## [EXERCISE REQUIREMENTS]
Beginning with the line containing "Expand the 设置管理 menu arrow", write out each line exactly through the end of the listing, and skip all pictures.

Start of DATA FOR REVIEW

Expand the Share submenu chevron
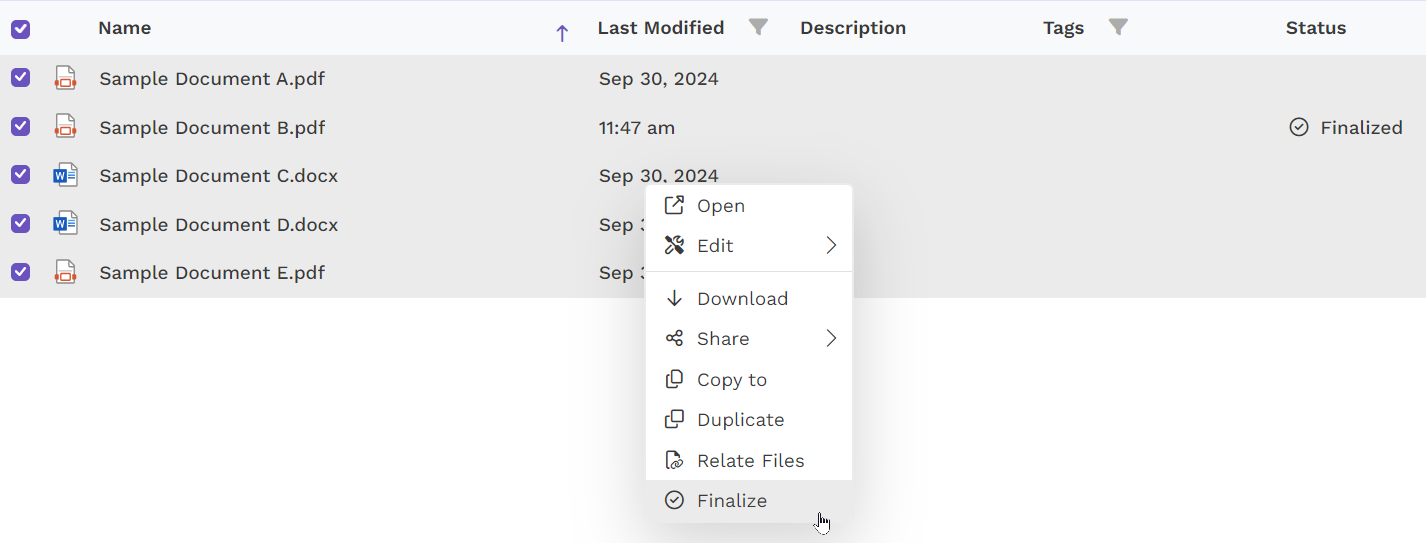The width and height of the screenshot is (1426, 543). coord(831,338)
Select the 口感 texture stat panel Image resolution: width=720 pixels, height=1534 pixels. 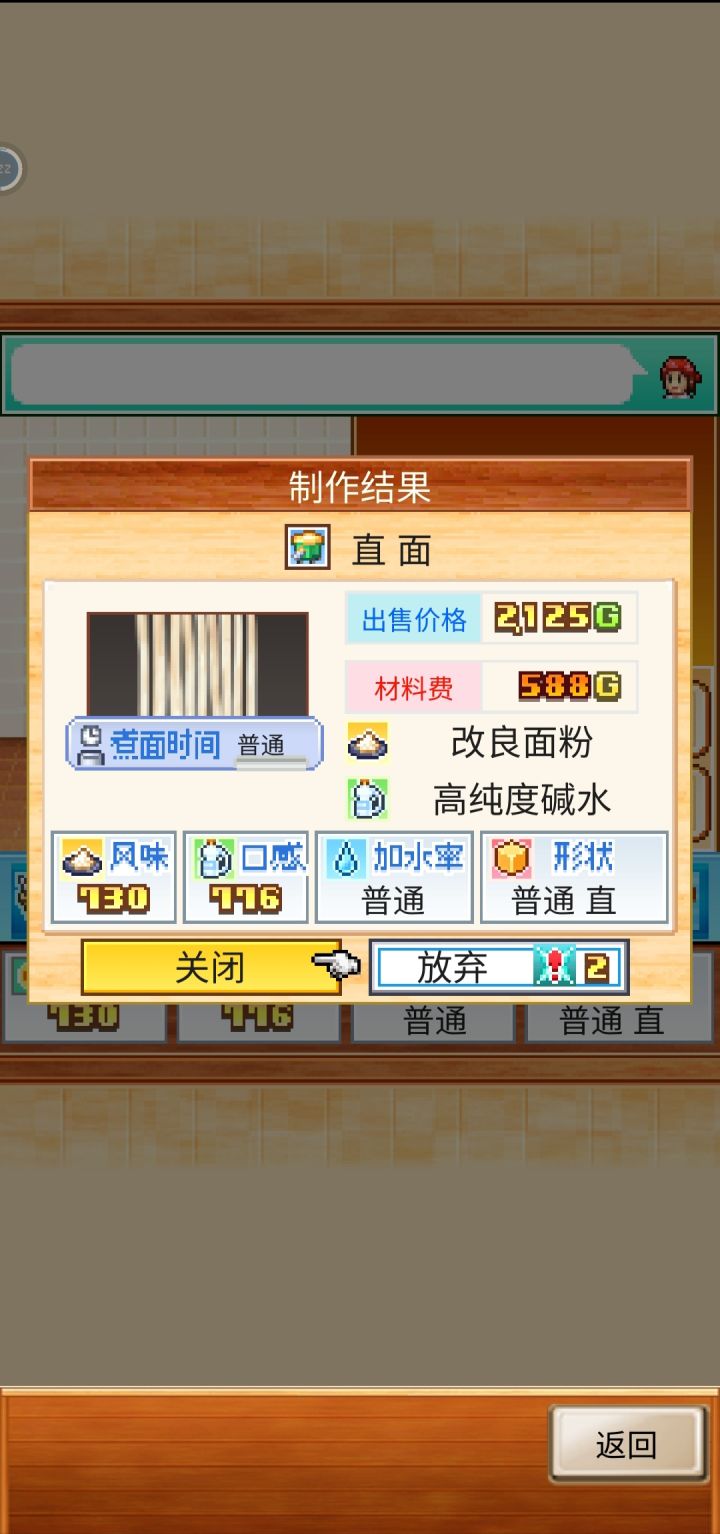tap(247, 877)
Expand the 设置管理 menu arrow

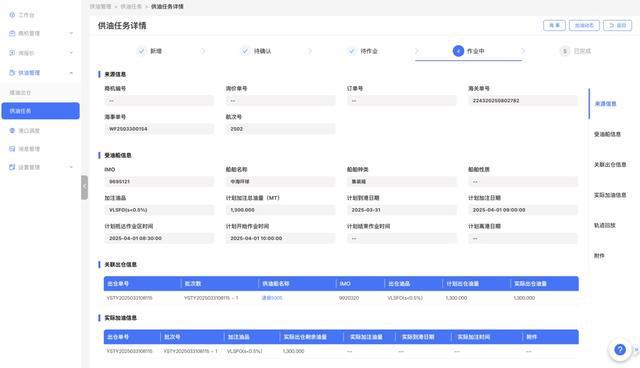[71, 167]
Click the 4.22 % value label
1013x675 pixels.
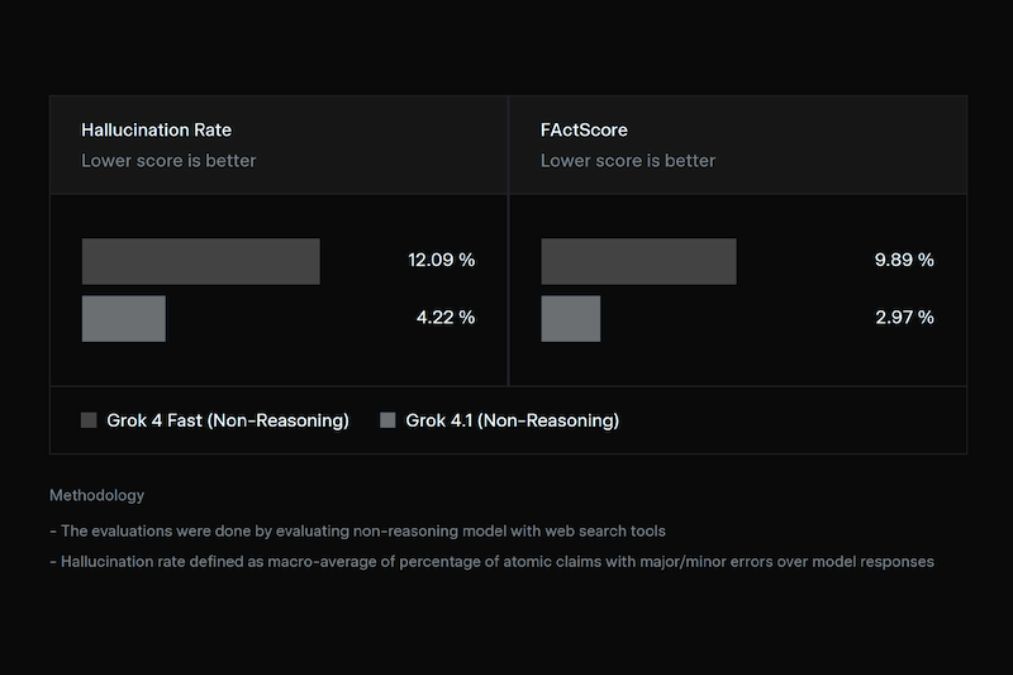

End of DATA FOR REVIEW

## [EXPECTED ANSWER]
Expand the 设置管理 menu arrow

[71, 167]
Click the 4.22 % value label
1013x675 pixels.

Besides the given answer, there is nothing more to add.